Instrument Systems Intros New Photometer/Colorimeter

Instrument Systems, which develops, manufactures, and markets turnkey solutions for light measurement, has introduced the LumiCam 1300 Advanced, a new imaging photometer and colorimeter (Fig. 2).  The LumiCam 1300 Advanced has been designed for extremely high accuracy in analyzing the characteristics of displays and electronic-panel graphics.

The new device is based on six filters.  Alongside the four optical filters used in the company’s LumiCam 1300 Color, the new camera has been expanded by two filters.  The system allows very accurate adjustment to eye-sensitivity functions using the data recorded from the six channels.  The LumiCam 1300 Advanced provides excellent accuracy for color coordinates, particularly when taking LED color measurements.

 

Fig. 2:  The LumiCam 1300 Advanced is designed for high accuracy in analyzing display metrics.

 

 .  .  .   All about Those Dots  .  .  .

At CES last January, major TV manufacturers like Samsung and LG were showing LCD TVs enhanced with quantum dots for increased color saturation and gamut.  Quantum-dot-enhanced TVs, writes ID contributor Ken Werner in his review of CES in this issue, are the 4K TVs of last year, meaning that 4K has become more commoditized, and quantum dots are the current high-priced differentiator for TVs.  Certainly, 2015 is the year that QDs move from something a few people know about to something a lot of people know about.

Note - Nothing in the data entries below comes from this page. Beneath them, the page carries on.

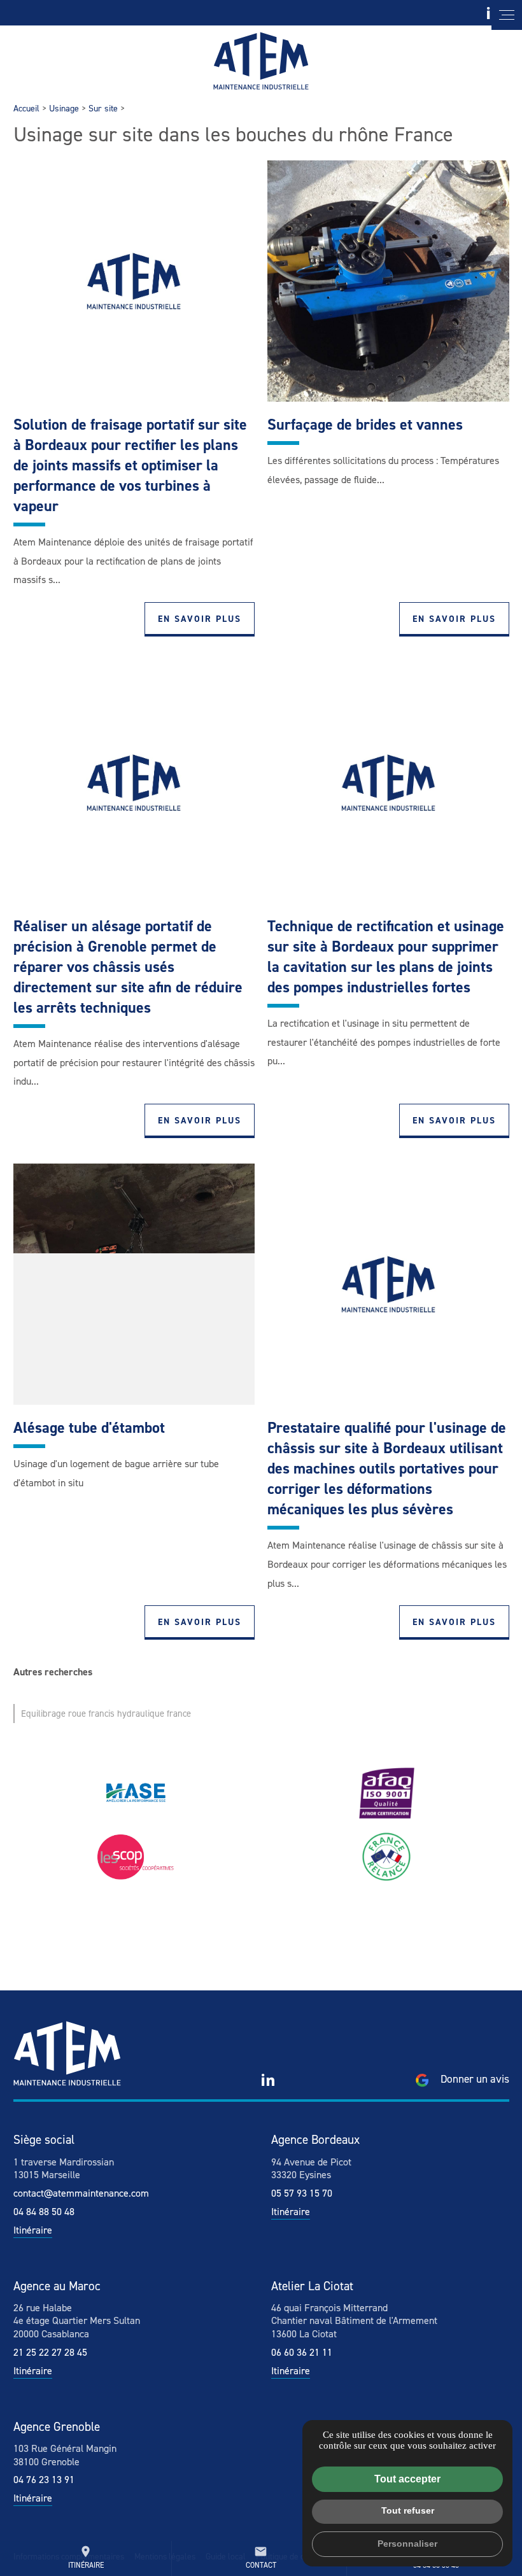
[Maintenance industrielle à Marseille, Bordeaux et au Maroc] (261, 61)
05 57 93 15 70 (301, 2193)
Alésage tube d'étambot (89, 1428)
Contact (261, 2557)
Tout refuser (407, 2510)
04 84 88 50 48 (43, 2211)
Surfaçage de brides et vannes (365, 424)
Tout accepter (407, 2479)
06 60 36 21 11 (301, 2352)
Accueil (26, 108)
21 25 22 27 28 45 (50, 2352)
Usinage (64, 108)
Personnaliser (407, 2543)
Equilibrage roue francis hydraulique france (106, 1713)
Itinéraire (86, 2557)
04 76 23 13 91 (43, 2479)
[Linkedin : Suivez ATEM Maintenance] (268, 2079)
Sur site (103, 108)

“As is typically the case,” says display industry analyst Paul Semenza, “the development of quantum dots was an instance of technology push, not market pull.  However, once the materials became available, they came to be viewed by some as a way for LCD to improve its color performance relative to that of OLED.”

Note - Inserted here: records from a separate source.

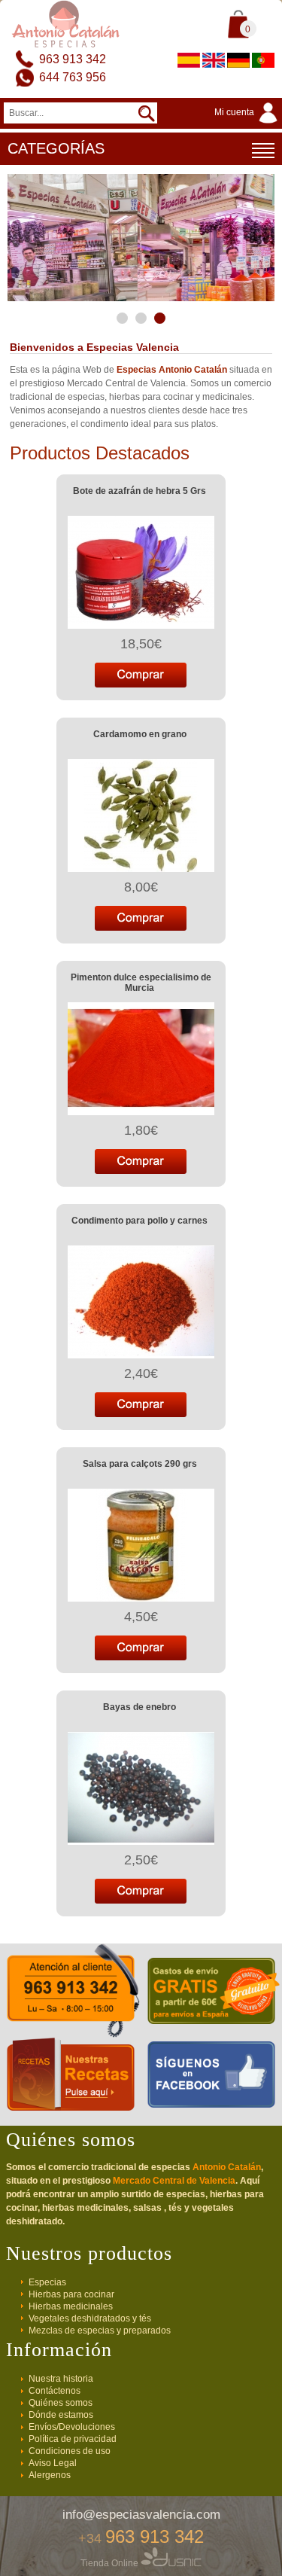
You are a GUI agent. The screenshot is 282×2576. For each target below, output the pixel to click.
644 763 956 (72, 77)
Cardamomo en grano (139, 734)
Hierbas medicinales (71, 2306)
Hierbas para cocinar (71, 2294)
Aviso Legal (53, 2463)
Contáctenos (54, 2390)
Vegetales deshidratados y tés (90, 2318)
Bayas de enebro (139, 1707)
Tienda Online (110, 2563)
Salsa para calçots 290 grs (140, 1464)
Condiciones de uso (70, 2451)
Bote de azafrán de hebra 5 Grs (139, 491)
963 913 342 (72, 59)
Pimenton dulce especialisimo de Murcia (141, 982)
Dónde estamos (61, 2415)
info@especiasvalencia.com (141, 2514)
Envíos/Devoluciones (72, 2427)
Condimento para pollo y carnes (139, 1220)
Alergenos (50, 2475)
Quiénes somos (60, 2403)
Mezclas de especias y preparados (100, 2330)
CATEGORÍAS (56, 148)
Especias (47, 2282)
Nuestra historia (61, 2378)
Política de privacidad (73, 2439)
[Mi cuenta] (248, 124)
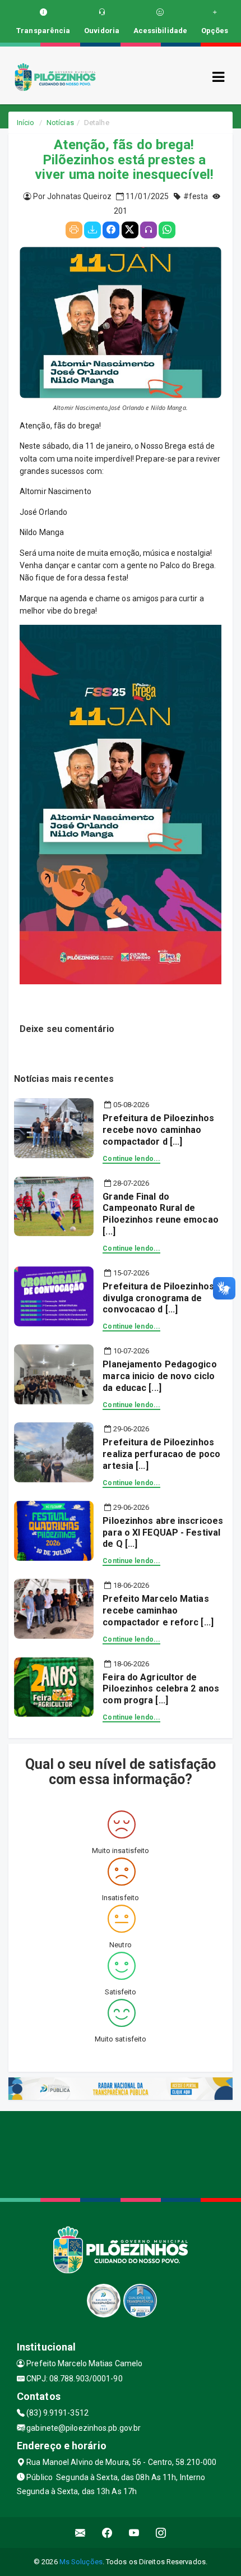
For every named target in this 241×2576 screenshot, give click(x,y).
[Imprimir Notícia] (74, 230)
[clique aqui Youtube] (134, 2532)
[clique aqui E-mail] (80, 2532)
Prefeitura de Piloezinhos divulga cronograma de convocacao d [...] (158, 1298)
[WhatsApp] (167, 230)
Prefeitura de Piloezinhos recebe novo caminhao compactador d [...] (158, 1130)
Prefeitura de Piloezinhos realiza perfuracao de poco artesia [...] (161, 1454)
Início (26, 122)
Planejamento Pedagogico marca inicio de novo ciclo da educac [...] (159, 1376)
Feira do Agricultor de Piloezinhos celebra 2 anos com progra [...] (161, 1689)
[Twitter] (130, 230)
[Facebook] (111, 230)
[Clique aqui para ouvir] (148, 230)
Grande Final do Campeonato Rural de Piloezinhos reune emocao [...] (160, 1214)
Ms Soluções (81, 2561)
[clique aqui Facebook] (107, 2532)
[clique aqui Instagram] (161, 2532)
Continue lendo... (131, 1159)
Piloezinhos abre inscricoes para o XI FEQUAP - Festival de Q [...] (163, 1532)
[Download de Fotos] (92, 230)
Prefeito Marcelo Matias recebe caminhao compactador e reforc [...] (158, 1610)
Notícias (60, 122)
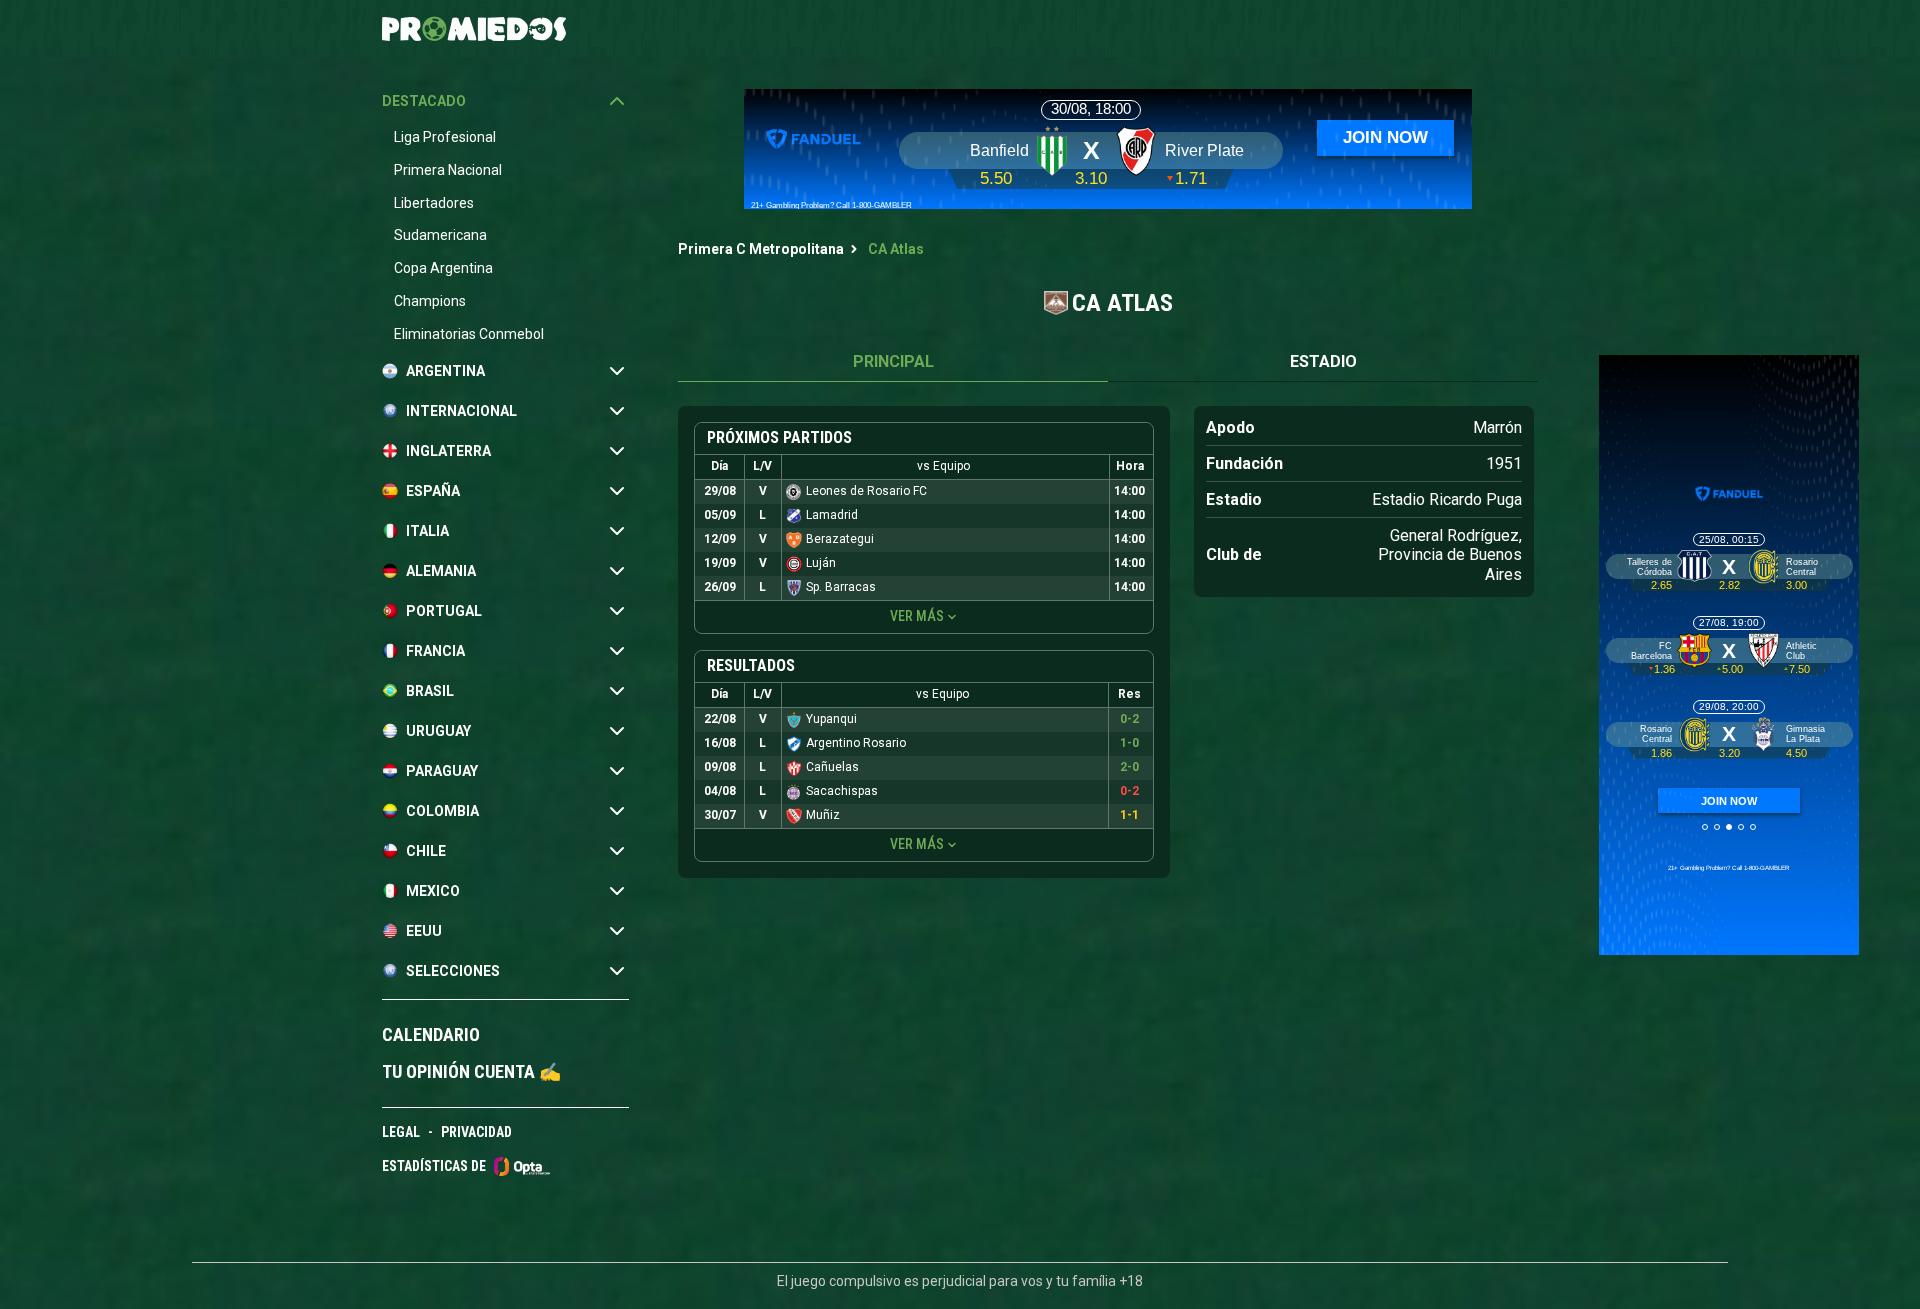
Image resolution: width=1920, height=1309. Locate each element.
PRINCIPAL (893, 361)
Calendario (431, 1034)
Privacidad (476, 1132)
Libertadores (434, 203)
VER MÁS (917, 616)
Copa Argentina (443, 268)
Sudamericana (440, 235)
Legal (401, 1132)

A few quantum-dot facts and updates:

• Quantum dots, which are tiny nanocrystals, were discovered in the 1980s by Russian scientists Alexander Efros and Aleksey Ekimov, as well as by Louis Brus at Bell Labs.4

• Quantum dots are somewhat controversial from an environmental standpoint because many contain heavy metals such as cadmium.  Even the extremely small size of cadmium dots (thousands of times smaller than the width of a human hair) makes them potentially more hazardous to humans than larger particles.  However, in a typical display the quantum dots would be so encapsulated as to pose negligible risk to humans, according to a recent report from phys.org.  Of greater concern are manufacturing safety and end-of-life issues.5

• Quantum-dot-maker QD Vision is addressing these concerns and received a Presidential Green Chemistry Challenge Award last year from the EPA for its use of quantum-dot technology in energy-efficient commercial display and lighting products.  QD Vision’s processes involve fewer hazardous building blocks and solvents, reduce solvent waste, and increase yields in such a way as to ensure a net positive environmental benefit.  In addition, TVs using the company’s quantum dots use substantially less power than non-QD counterparts.5

• Nanoco Technologies makes cadmium- and heavy-metal-free quantum dots.  Last fall, the company entered into a partnership with Dow Chemical Company in which Dow was to manufacture quantum dots using technology licensed from Nanoco at a facility Dow was building in Korea.  In January 2015, LG and Dow announced that LG would be using the Dow/Nanoco quantum dots to produce TVs.

• The Vermont-based company VerLase won a patent last year for quantum-well technology that it hopes will replace phosphors and quantum dots in multiple LED applications.  Its Versulite G material incorporates wurtzite ZnCdSe quantum wells on 2-D layered semiconductor crystal. Product development is still in early stages.